Spirals of Stillness: Number Patterns in the Rossler System

🌀 Tame Chaos in a Spiral Shell

Compared to the Lorentz system, the Rossler attractor feels gentler—its spirals stretch wider, with smoother transitions. It still harbors the hallmark unpredictability of chaos. In this post, we take a closer look at the Rossler system.

🔢 The Equations

The Rossler system is defined by:

dx/dt = -y - z
dy/dt = x + a*y
dz/dt = b + z*(x - c)

We’ll use: a = 0.2, b = 0.2, c = 5.7.

🔁 Step by Step

let x = 0.1, y = 0, z = 0;
const a = 0.2, b = 0.2, c = 5.7;

function step() {
  const dx = -y - z;
  const dy = x + a * y;
  const dz = b + z * (x - c);

  x += dx * 0.01;
  y += dy * 0.01;
  z += dz * 0.01;

  return { x, y, z };
}

The Rossler attractor creates long, stretching spirals. The numbers pulse gently—less erratic than Lorentz, but still dancing unpredictably.

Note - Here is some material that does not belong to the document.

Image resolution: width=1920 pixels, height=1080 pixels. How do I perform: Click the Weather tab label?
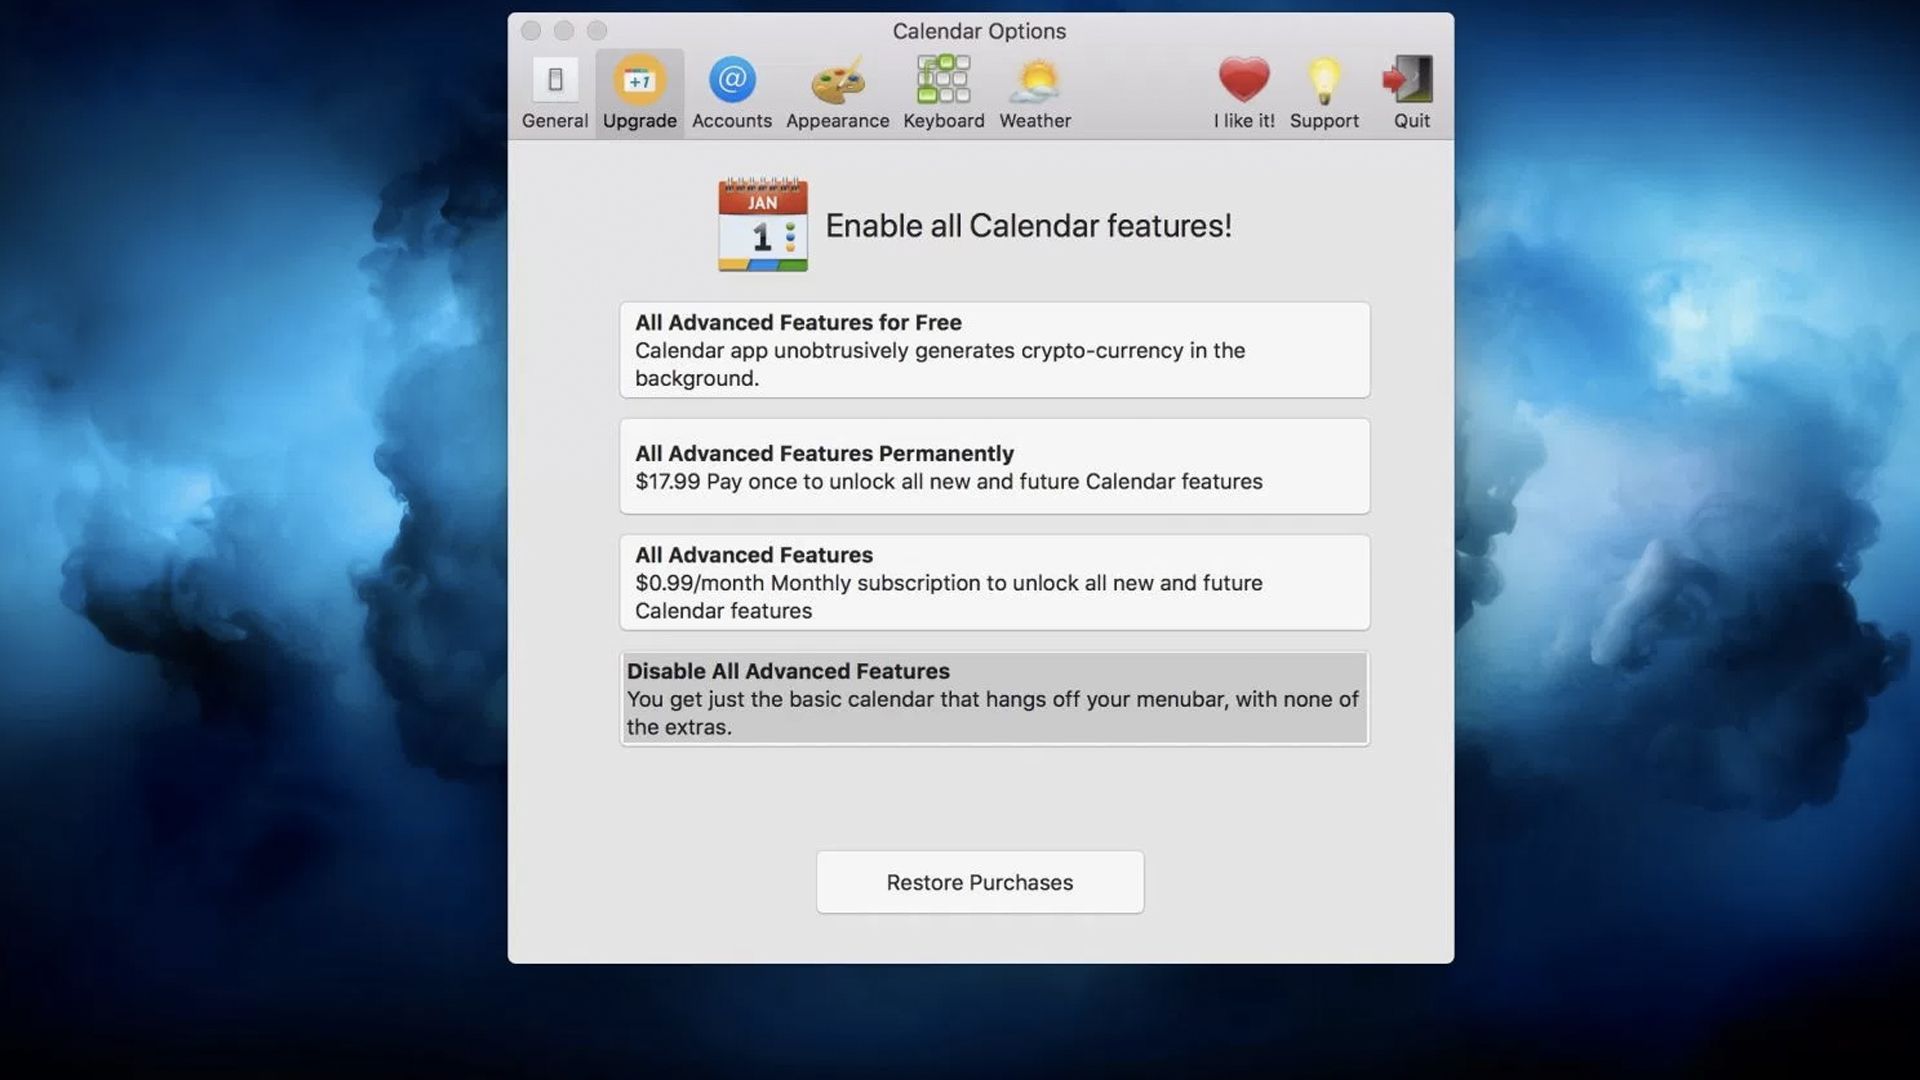coord(1034,121)
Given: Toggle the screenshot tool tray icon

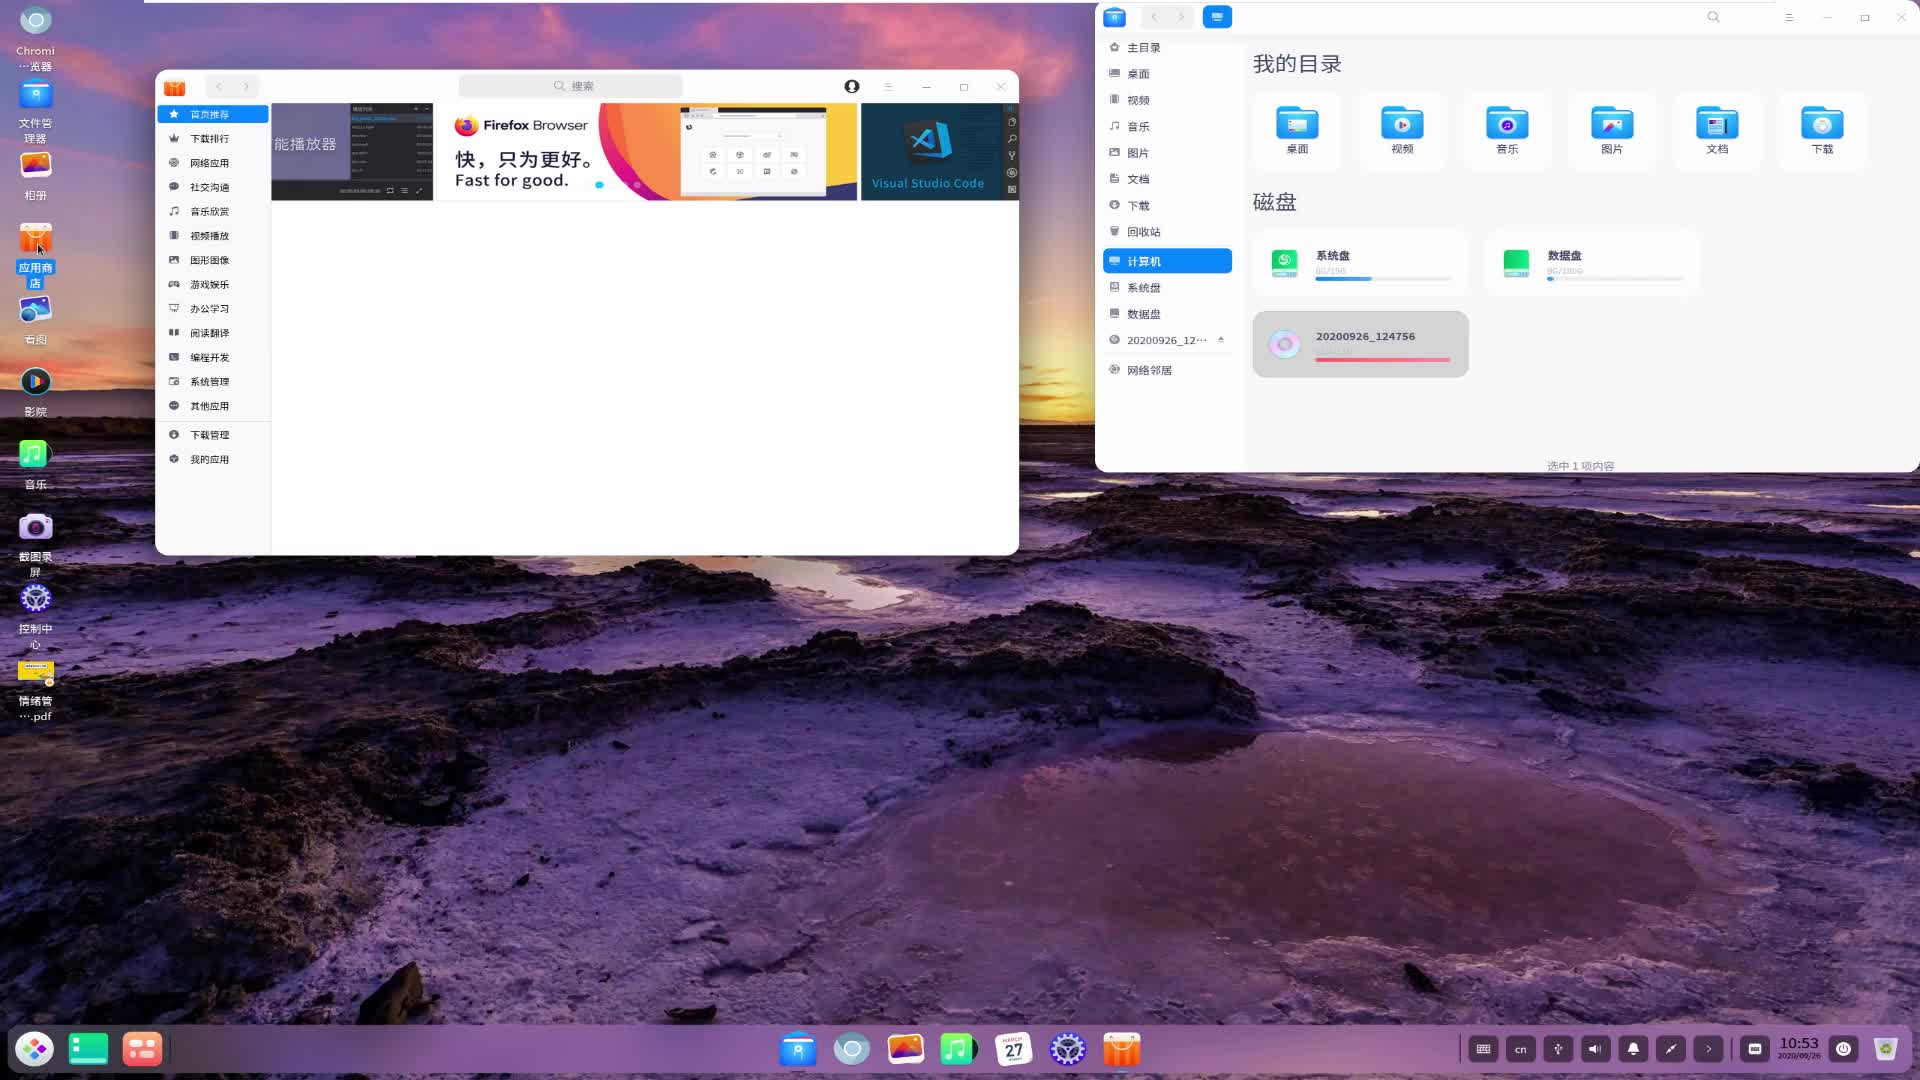Looking at the screenshot, I should (x=1670, y=1049).
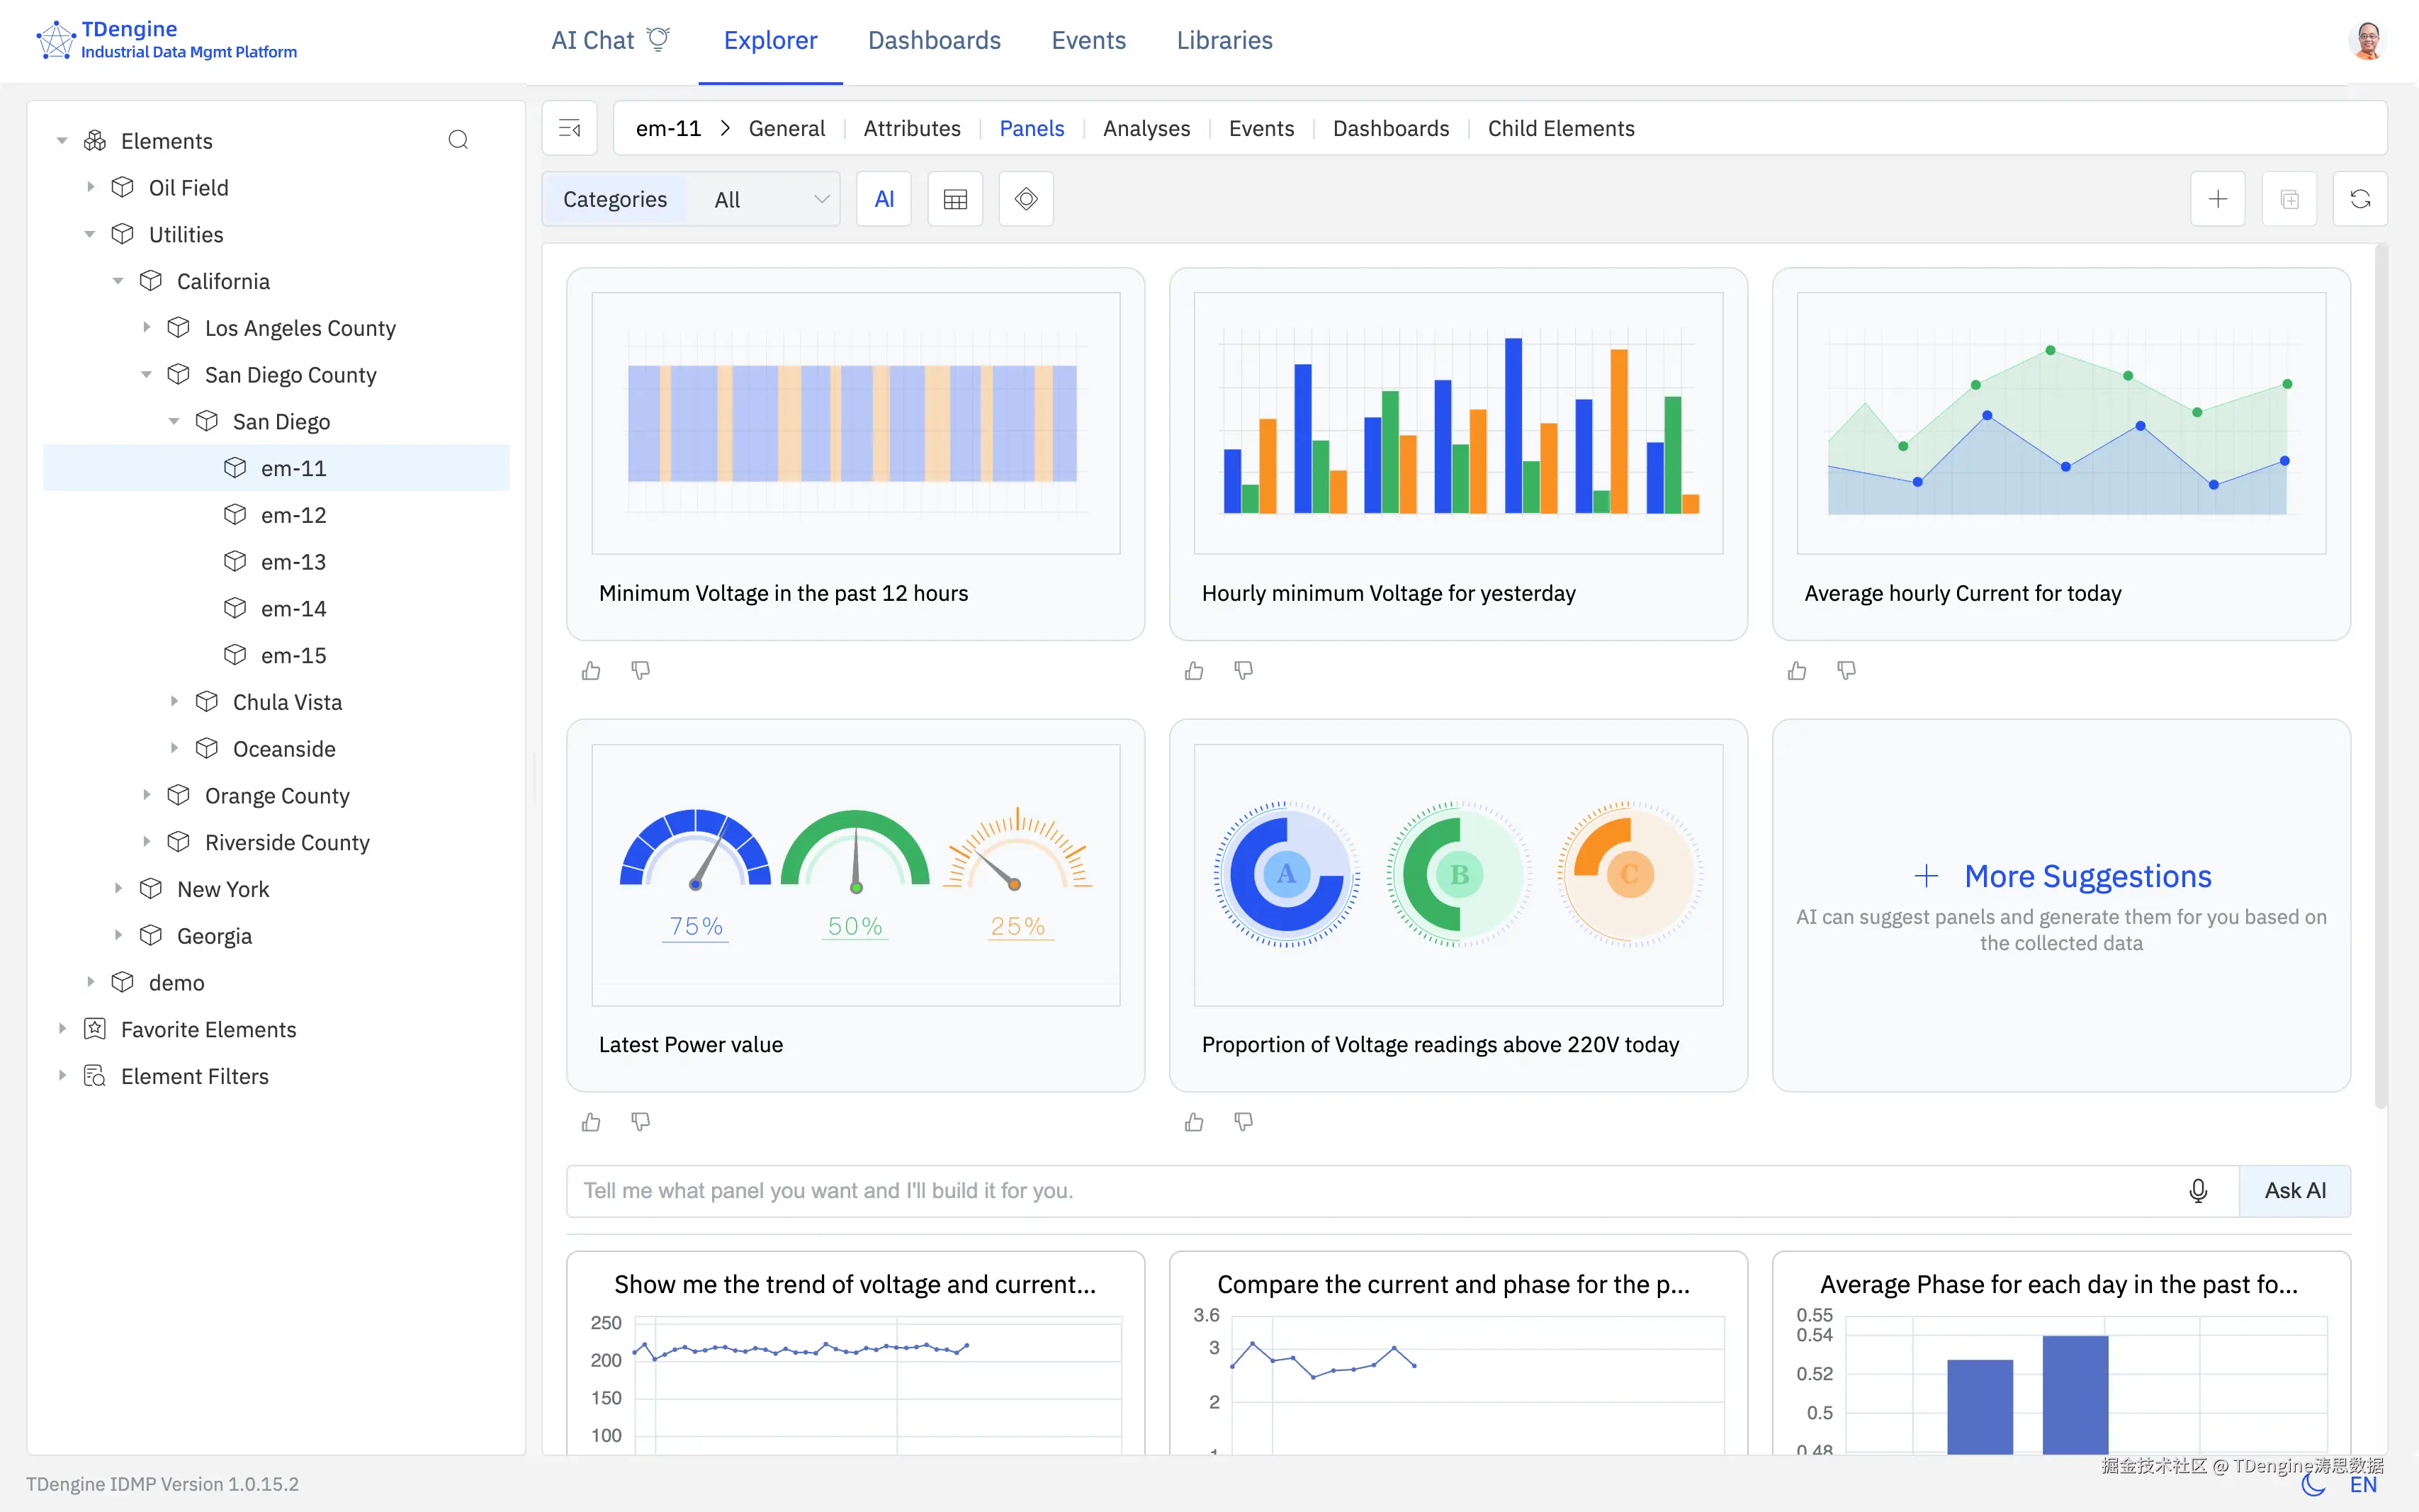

I like this system as it provides a nice source of randomness which cycles through some kind-of predictable patterns. The vertical axis especially rises periodically chaotically while going around in loops. The parameters also give fair control over the nature of this moving pattern. The following parameters are of particular interest as they lend control in a very tractable way:

• The a parameter in the range [0.1 - 0.29]. Gives control over how many times it will loop also the intensity of the vertical raise.
• The b parameter in the full range [0.01 - 0.97]. The rise of the vertical loop attentuates as t progresses through the range without it being a linear reduction of size (It kind of pulses reducing its intensity with every pulse).
• The step-size also helps control how many loops are completed.